No podría concluir este texto sin celebrar la forma en que se desarrolla el proyecto vargasllosiano de homenajear los recuerdos de su juventud, a los poetas, músicos y cantantes de raigambre popular y, por medio de todo ello, a la gran fuerza de la cultura popular, dueña y señora de los oídos y los salones de baile de todo el país andino en una serie de épocas que no abandonan sus gustos, aunque pase el inclemente tiempo y amenace acabar con todo. Si la obra de Vargas Llosa concluye con esta novela, él y sus lectores nos podemos dar por bien servidos gracias a la extrema fidelidad literaria que ha mostrado desde sus inicios como escritor. Desde La ciudad y los perros hasta Le dedico mi silencio somos testigos de un gran “fanatismo artístico”, tal como escribió el crítico uruguayo Ángel Rama a propósito de La guerra del fin del mundo.5 En ésta, como en todas sus obras de ficción, su celo por documentar lo contado llega a niveles épicos y eso, sumado a la maestría para recrear personajes, diálogos y ambientes es lo que se reconocerá siempre en el gran escritor peruano-español.



 



Notas




1 M. Vargas Llosa, Le dedico mi silencio. México, Alfaguara, 2023, p. 33.

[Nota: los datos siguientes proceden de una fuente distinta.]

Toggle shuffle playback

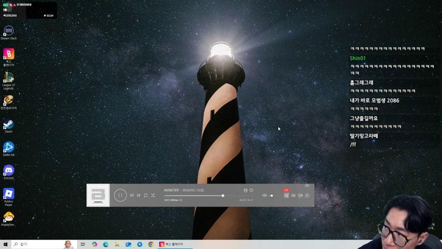coord(153,195)
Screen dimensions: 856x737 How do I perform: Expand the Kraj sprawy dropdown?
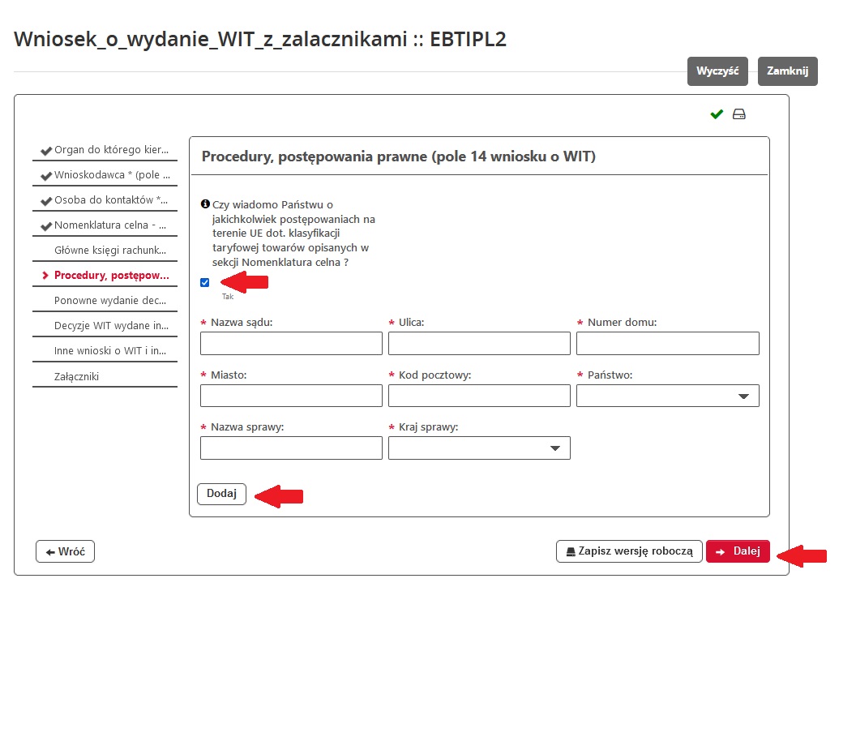[479, 448]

2 “El triste privilegio de apagar la luz”, en Gaceta UdeG28 de noviembre de 2016.





3 Ídem.





4 Cf. José Eduardo Mora, “Adiós a la novela con un vals criollo”, en Semanario Universidad, Universidad de Costa Rica, 15 de noviembre de 2023,https://semanariouniversidad.com/suplementos/adios-a-la-novela-con-un-vals-criollo/





5 Á. Rama, “Una obra maestra del fanatismo artístico”, en Revista de la Universidad de Méxicojunio de 1982, pp. 8-24.